Friday, January 13, 2012

CPE graduates reflect on past, plan for future


 GRADUATION CEREMONY: From left, Perreault, Graham, Brennan, Hurley, Kelleher, Perry and Zollfrank

Clinical Pastoral Education (CPE) graduates stood at the front of the MGH Chapel to present a sampling of their reflections and outcomes from the program: Be a better listener. Renew and strengthen my original call to my profession. Be welcoming and accessible to all. Improve the quality of family-centered care. Be more attuned to spiritual distress in my patients.

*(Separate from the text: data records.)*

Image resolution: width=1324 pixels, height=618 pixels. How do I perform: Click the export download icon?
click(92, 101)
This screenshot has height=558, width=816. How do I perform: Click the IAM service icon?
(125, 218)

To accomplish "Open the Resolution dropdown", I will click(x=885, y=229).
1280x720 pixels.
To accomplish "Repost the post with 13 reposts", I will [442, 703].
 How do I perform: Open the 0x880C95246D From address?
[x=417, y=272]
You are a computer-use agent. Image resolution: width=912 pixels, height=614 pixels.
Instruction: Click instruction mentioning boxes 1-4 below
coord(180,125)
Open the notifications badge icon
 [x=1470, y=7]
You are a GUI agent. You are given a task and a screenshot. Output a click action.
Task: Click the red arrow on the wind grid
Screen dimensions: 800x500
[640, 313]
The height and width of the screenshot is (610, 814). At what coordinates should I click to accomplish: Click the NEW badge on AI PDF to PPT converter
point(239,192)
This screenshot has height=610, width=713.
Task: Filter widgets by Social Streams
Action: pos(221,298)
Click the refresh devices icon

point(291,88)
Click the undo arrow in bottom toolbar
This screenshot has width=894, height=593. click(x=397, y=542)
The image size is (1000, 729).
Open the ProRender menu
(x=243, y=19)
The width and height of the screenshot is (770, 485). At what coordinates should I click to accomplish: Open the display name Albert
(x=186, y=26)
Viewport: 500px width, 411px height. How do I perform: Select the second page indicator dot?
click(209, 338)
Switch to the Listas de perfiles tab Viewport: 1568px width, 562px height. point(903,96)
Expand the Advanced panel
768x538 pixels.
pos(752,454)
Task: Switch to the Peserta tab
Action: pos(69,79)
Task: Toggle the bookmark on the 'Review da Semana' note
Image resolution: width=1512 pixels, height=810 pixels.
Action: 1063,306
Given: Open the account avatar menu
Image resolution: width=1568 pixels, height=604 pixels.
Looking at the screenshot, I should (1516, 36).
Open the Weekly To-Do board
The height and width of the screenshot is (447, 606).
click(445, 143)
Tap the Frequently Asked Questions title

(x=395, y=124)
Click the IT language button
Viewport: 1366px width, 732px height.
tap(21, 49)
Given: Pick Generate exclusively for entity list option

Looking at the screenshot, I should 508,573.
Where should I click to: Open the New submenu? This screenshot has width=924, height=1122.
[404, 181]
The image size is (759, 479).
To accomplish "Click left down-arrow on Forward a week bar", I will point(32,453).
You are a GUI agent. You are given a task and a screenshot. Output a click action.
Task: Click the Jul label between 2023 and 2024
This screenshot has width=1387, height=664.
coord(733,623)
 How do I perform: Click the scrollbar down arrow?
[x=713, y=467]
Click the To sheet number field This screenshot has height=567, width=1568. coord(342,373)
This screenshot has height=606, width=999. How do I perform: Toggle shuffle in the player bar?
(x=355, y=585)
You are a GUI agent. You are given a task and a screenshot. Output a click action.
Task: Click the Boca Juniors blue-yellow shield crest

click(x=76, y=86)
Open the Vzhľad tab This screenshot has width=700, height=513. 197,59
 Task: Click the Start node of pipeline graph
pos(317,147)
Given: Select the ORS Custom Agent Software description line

During the Interfaith Graduation Service on Dec. 20, the graduates – Stephen Brennan, RN, Rev. Lorna Graham, Cynthia Hurley, Michael Kelleher III, Sarah Perreault, RN, and Rev. Catherine Perry – celebrated their completion of the program by sharing readings, songs and poems with family and friends in attendance. “Mass General and the Schwartz Center share a firm commitment to compassionate care of the body, mind and spirit. It’s such an accomplishment to complete a CPE program, and they have lots to be proud of and to celebrate,” said Rev. Angelika Zollfrank, MDiv, BCC, ACPE, director of CPE.

The interdisciplinary CPE Program for Advanced Chaplain Interns and Health Care Professionals is a 16-week program held three times each year. This most recent session included staff from area hospitals, as well as three MGH chaplain interns. During the program, students learn how to provide spiritual and culturally sensitive support to help improve the overall care of patients. “To provide support without superimposing any spiritual beliefs, that’s what this is about,” Perry said. “I learned that each of the health care providers in my peer group view their professional role at least in part as service to God. And I realized that they often need just as much care as families and patients.”

At the end of the ceremony, Zollfrank and Michael McElhinny, MDiv, director of the Chaplaincy, presented certificates to the graduates. “Patients don’t come to the hospital for spiritual care. But when they experience cultural and spiritual sensitivity, they know they are in the best place,” Zollfrank said.